The five-person office merged Oct. 1 with Crookston-based Widseth Smith Nolting, an engineering and planning company. The Kane and Johnson team has joined WSN's Rochester office at 6301 Bandel Road N.W.
"I selected the firm I most respect and feel will best serve my clients," said David Kane about the "evolution" of the business that his father Warren Kane founded in 1951 in Austin. "They have a very similar culture, which makes this a comfortable change."
WSN has been in discussions with Kane and Johnson about merging, since March.
The two firms have competed for as well as worked together on many Minnesota and Iowa projects over the years. Recently, they've been working on what they describe as "their signature collaboration," the seven-story Bridge Plaza in Mankato. Work is expected to start on that mixed-use complex in 2015.
WSN has seven offices and 195 employees in Minnesota and North Dakota. It has always specialized in working in the smaller, non-metro communities since it was founded in 1975, said Joe Breiter, WSN's director of business development. It has long working relationships with companies like Brainerd-based Mills Fleet Farm and Bremer Bank.
“WSN recognizes Rochester as a market that continues to experience significant growth. Bringing in KJA adds dimension to our experience and deepens our capacity to serve both firms’ existing and prospective clients,” stated WSN president Kevin Donnay in the announcement of the merger.
The Crookston firm has been interested in Rochester for some time. It merged with QED Engineering, a 20-year-old Rochester firm, in 2009. Since then, its Med City office has grown steadily to a staff of about 20 with the addition of Kane and Johnson.
"Rochester is the largest community where we have an office. We're seeing a lot growth here," said Brian Carlson, who joined WSN's local office earlier this year. He added that WSN has many "significant" projects in the pipeline for the area.
Kane, who will remain on with WSN, said this deal made excellent sense as the next step for his evolving business that has adapted many times over the years.
He has led the firm since he was 24. Kane started working there in 1974 and then was forced to lead the business a year later when his father suddenly died. He expanded the practice into Rochester in 1988 by acquiring Pieper Richmond Architects. In 1993, Kane sold the Austin practice in 1993 to his partner.

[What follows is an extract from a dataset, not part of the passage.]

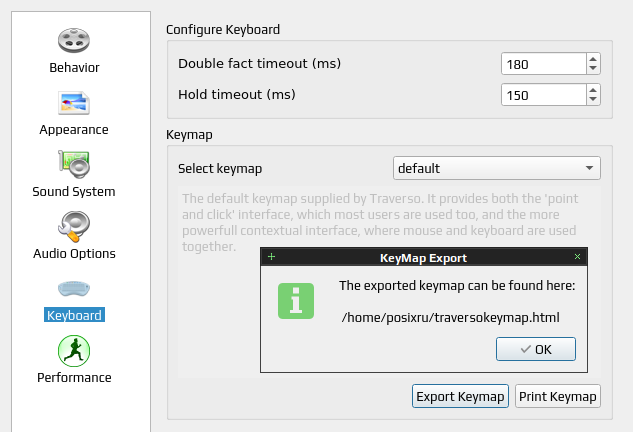Increase Hold timeout value
The width and height of the screenshot is (633, 432).
[x=593, y=90]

Over the years, Kane's small firm has lead the way in many areas. It was one of the first firms to begin offering asbestos removal in Minnesota and handled many large abatement projects throughout the Midwest. It was also an early innovator in the area of handicapped accessibility dating back to 1976, well before the Americans with Disabilities Act.

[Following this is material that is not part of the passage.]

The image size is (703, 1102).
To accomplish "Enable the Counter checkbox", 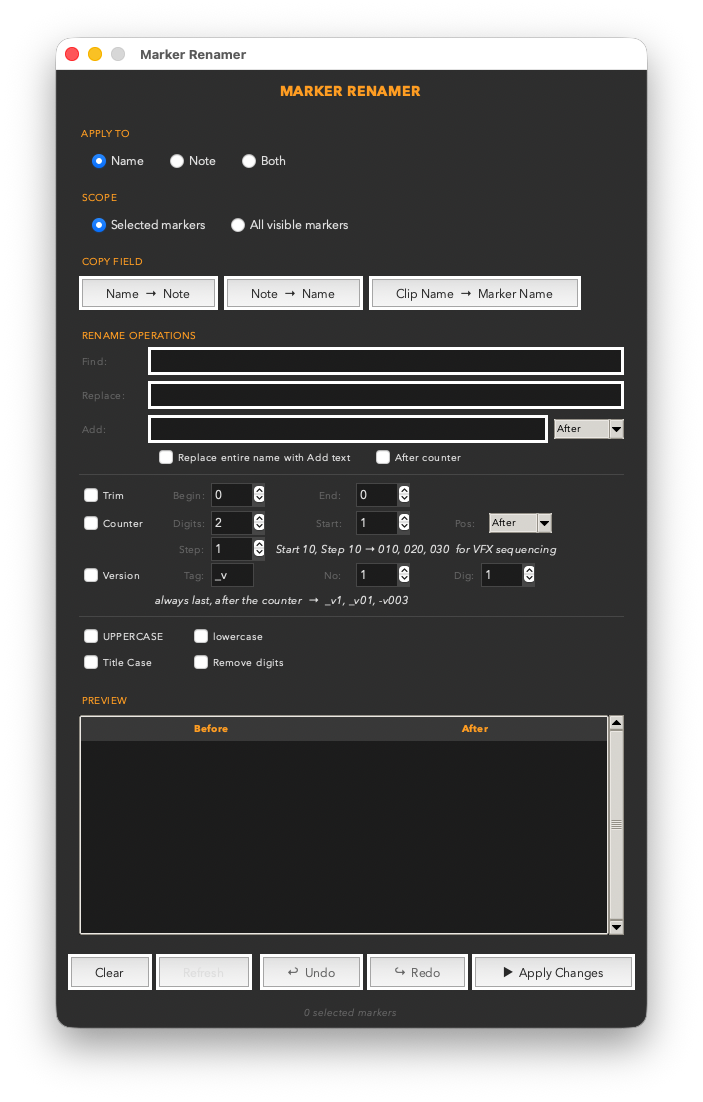I will (91, 523).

The firm has worked on such high profile projects, such as Olmsted National Banks' headquarters at 975 34th Ave. N.W., Timothy Chapel at Rochester's Autumn Ridge Church, the Steele County History Center and renovation of the Winona County Courthouse.
"Now with the additional resources of WSN, we'll be able to do even more," said Kane. "The financial reality is that it's tough to compete as a small, private practice."